農桿菌介導的水稻轉化技術在當今世界發展已經較為成熟。隨著農桿菌介導法的不斷應用，人們將注意力逐漸轉向如何提高效率上。研究表明，農桿菌介導的水稻遺傳轉化效果與農桿菌的侵染能力、水稻細胞轉化應答能力和轉化因子再生能力有關[2]。已知影響農桿菌介導的水稻遺傳轉化效率有兩方面：一是農桿菌的侵染體系；二是水稻的再生體系和組織培養。

3.1 侵染體系對農桿菌介導的遺傳轉化影響

在農桿菌的侵染體系中，菌種與載體的正確選擇會極大影響轉化效率。不同的菌種具有不同的宿主范圍，所以同一宿主選擇不同的菌種進行侵染，其轉化效率也會有所不同[2]。如用EHA105、LBA4404和AGL1三種農桿菌侵染愈傷組織時，它們對愈傷組織的轉化能力存在一定差異，其中EHA105的侵染轉化能力最好。另外，侵染時選擇的菌濃度和侵染時間不同也會對轉化造成一定的影響[39]。

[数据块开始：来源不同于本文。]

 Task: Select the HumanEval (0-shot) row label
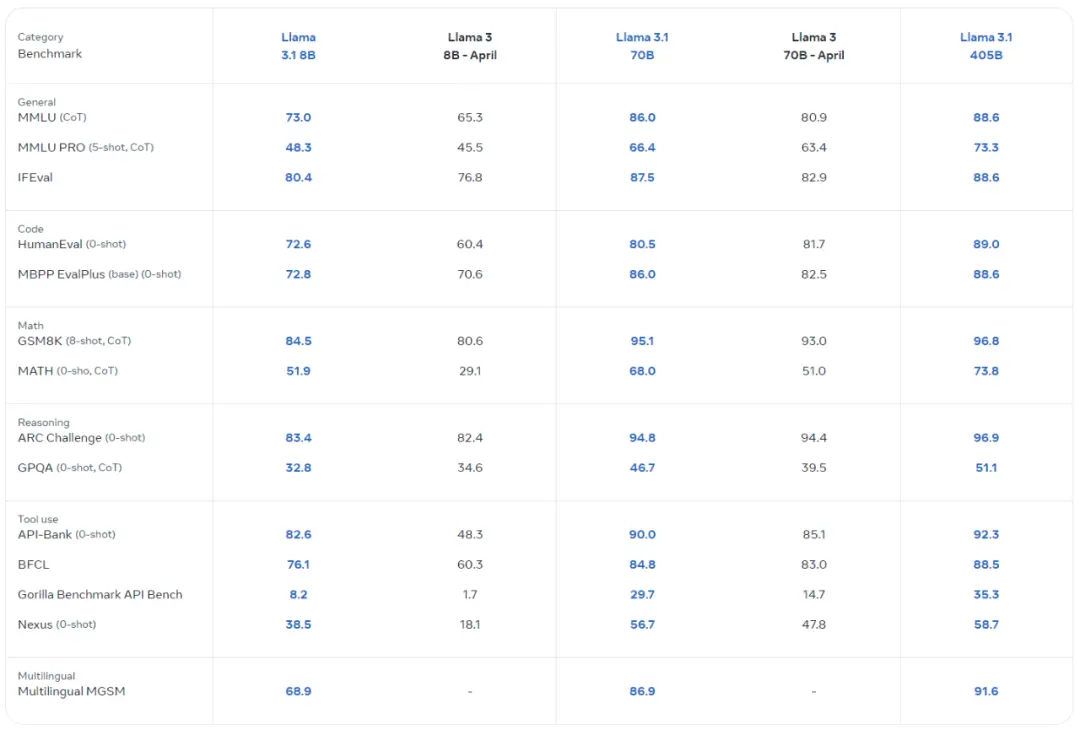(x=72, y=244)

3.2 再生體系和組織培養對農桿菌介導的遺傳轉化影響

在水稻的再生體系中，不同的品種，其可培養性也存在巨大差異。雖然粳稻、秈稻和瓜哇稻都已建立起農桿菌介導的轉化體系，但它們的轉化效率差異較大。通常粳稻容易轉化，而秈稻轉化較難，因此選擇正確合適的受體是實現基因成功轉化的先決條件；并且同一受體采用不同的外植體，其對轉化的效率也有重大影響，如水稻幼胚的轉化效率高于成熟胚[2]。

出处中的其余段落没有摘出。